North Castle isn't terribly active these days, but it is still around and functional. That's actually where I met my girlfriend of six years now, Firehawk

ZHQ2 went fairly well and it was an excellent gateway forum for me... AGN... not so much. But, 2005.

No thanks to Breaker I ended up making my ZC home at PureZC instead. I largely ignored AGN after all this, including the slew of hacks it suffered. 2006 was kind of a great year for me and the many friends I made on IRC, including Rose, who was unfortunately lost in early 2007 to medical complications. But, I figured things couldn't get terribly worse, and for the rest of the year I'd say it was pretty much alright.

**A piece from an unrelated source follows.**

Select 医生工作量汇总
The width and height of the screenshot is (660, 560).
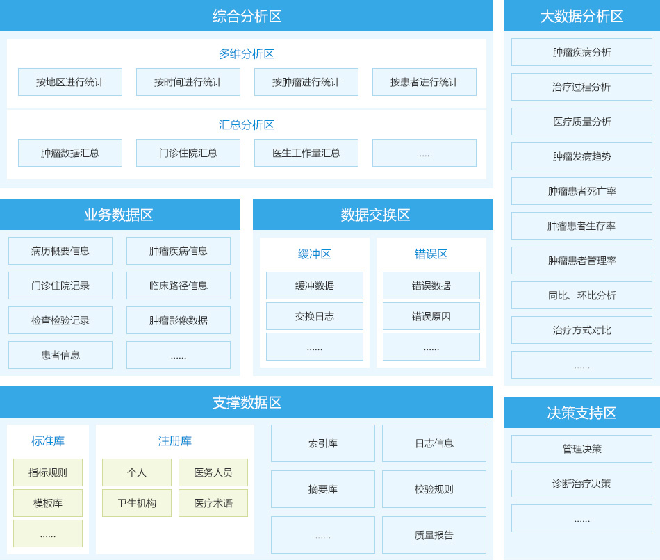coord(306,153)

2008 started off innocently enough, but all hell broke loose during my spring break when an unprovoked cyberattack by Captain Cornflake caused me to lose most of my accounts. Thankfully I don't think he knew *anything* about AGN, and I was surprised to later discover that the account I tossed in a ditch was untouched. Actually so was the PureZC account, but I think his efforts there were reduced to a mere joke. My brief stint as a moderator at The Hylia ended after I had to disappear for awhile. I do still go there from time to time, but the place has slowed to a crawl. The only thing active there is a single message board game. 2008 had good parts too though. See: Firehawk.

2009 and 2010 were about the same deal. As these years rolled by, I hopped into AGN a little more, seeing what it had become. War Lord took over, and asked me to moderate a new feature he added to the site: retro videogame reviews. So, I did, and became active here again. AGN got hacked again, the feature was lost, the place became dead, and I largely forgot about it. again.

It was in more recent years (maybe two years ago) when CAD first started trying to resuscitate the place and fight off the adbots. I joined in the fight, and I've been here since :)

firebug
04-09-2014, 11:27 PM
Hypertext, MUDs, 56K, Usenet, IRC, Napster, AGN lol.

rock_nog
04-10-2014, 01:24 AM
I remember the first time I tried to connect to the Internet - I was around 12, my family had a 486 DX computer (man I miss playing Doom on that thing), and we had finally signed up for an AOL trial. The computer had a built-in modem, which we thought was fine, but the modem itself was like 1200 baud or something along those lines - when we tried to connect to the Internet, the damn thing literally melted. Actually, that's when I learned what ozone smells like. We eventually got a real modem, and I remember downloading game demos, making my own web page on Fortunecity (eventually migrated to geocities)... Oh God, my website... MIDI background music, frames (I opposed frames for a long time, but became convinced they were the web layout of the future, and that my web page would look outdated if it didn't have frames), promises of updates that never happened... Eh, it was fun while it lasted though. On the plus side of things, I used the Internet to learn how to program in BASIC, make Doom levels, and download Doom mods. I shied away from any form of online social interaction for a LONG time, though I eventually joined the forums here and at Doomworld. Oh gosh, and before I forget, of course there was the introduction of Flash... God, it's like 2002 was the perfect year to start college - broadband in dorms had become standard, and Flash cartoons were at their peak. Thus, there was tons of "Homestar Runner," "Mario Twins," "Badger Badger Badger," in my formative Internet years. Actually, now that I think about it, I remember being exposed to a Flash music video for the song "Everyone else has had more sex than me," and I still love that song and that video.

Matteo
04-16-2014, 11:20 PM
Yahoo chat rooms, gamefaqs, napster, Netscape, Juno, aim. Man those were the days.

mitsymckenzie777
04-25-2014, 03:18 PM
I wasn't hands on with it but I remember playing Final Fantasy 6 on SNES which I knew as 3 at the time. Well reason I'm posting this here is he would go online and find crazy rumors some true most untrue. Like fighting an impossible amount of Braceosaurs or what ever they were in that version that were in a forest and a Gold Dragon a appears you get a potion for resurrecting General Leo which was untrue. Plus one half true -=SPOILER=-

But yea with the new found internet it kept console games interesting but now a days it's too easy to find out if a game rumor is true or not.